Analyses among animal species have found that reproductive isolation increases monotonically with genetic distance, evolves more quickly for prezygotic than postzygotic traits, and is stronger among sympatric than allopatric species pairs. The latter pattern is consistent with expectations under the reinforcement hypothesis. To determine whether similar trends are found among plant species, patterns of reproductive isolation (postpollination prezygotic, postzygotic, and "total" isolation) in three plant genera (Glycine, Silene, Streptanthus) were examined using data from previously published artificial hybridization experiments. In Silene, all measures of reproductive isolation were positively correlated with genetic distance. In contrast, in Glycine and Streptanthus, correlations between reproductive isolation and genetic distance were weak or nonsignificant, possibly due to the influence of biologically unusual taxa, variable evolutionary forces acting in different lineages, or insufficient time to accumulate reproductive isolation.

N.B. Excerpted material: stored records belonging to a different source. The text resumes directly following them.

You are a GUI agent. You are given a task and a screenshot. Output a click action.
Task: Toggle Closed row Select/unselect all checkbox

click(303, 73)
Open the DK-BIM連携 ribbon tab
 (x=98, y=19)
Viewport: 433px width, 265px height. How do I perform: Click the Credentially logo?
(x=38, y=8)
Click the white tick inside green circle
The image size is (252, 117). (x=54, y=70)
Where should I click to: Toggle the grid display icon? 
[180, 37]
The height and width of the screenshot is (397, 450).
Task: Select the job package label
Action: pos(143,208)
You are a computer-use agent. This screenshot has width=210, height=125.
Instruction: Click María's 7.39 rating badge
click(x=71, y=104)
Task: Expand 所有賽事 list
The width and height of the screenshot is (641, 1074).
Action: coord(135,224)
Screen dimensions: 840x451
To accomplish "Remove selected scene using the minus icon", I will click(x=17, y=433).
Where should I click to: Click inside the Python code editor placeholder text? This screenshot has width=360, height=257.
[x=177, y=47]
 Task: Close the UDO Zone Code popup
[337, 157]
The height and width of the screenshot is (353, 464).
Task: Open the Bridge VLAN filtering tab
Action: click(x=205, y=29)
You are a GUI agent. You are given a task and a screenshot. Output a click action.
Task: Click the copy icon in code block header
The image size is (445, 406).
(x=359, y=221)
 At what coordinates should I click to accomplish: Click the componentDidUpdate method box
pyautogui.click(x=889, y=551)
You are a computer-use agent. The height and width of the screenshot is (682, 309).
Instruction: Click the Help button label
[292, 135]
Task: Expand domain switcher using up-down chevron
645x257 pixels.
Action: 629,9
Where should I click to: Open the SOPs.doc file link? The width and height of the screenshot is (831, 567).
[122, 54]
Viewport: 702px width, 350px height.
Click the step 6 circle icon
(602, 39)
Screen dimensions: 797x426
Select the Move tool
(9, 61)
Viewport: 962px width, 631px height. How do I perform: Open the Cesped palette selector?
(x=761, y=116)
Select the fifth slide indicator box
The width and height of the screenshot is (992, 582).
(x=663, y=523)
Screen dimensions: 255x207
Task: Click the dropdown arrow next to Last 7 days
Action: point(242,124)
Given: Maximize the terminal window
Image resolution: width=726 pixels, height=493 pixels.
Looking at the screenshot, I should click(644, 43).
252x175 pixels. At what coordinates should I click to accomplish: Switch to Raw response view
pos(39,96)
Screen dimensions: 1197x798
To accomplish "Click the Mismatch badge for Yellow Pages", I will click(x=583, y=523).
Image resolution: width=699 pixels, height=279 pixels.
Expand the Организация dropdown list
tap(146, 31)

There was no evidence that postpollination prezygotic reproductive isolation evolved faster than postzygotic isolation in Glycine or Silene. We also detected no evidence for faster accumulation of postmating prezygotic isolation between sympatric than allopatric species pairs; thus we found no evidence for the operation of speciation via reinforcement. In Silene, which included six polyploid species, results suggest that changes in ploidy disrupt a simple monotonic relationship between isolation and genetic distance.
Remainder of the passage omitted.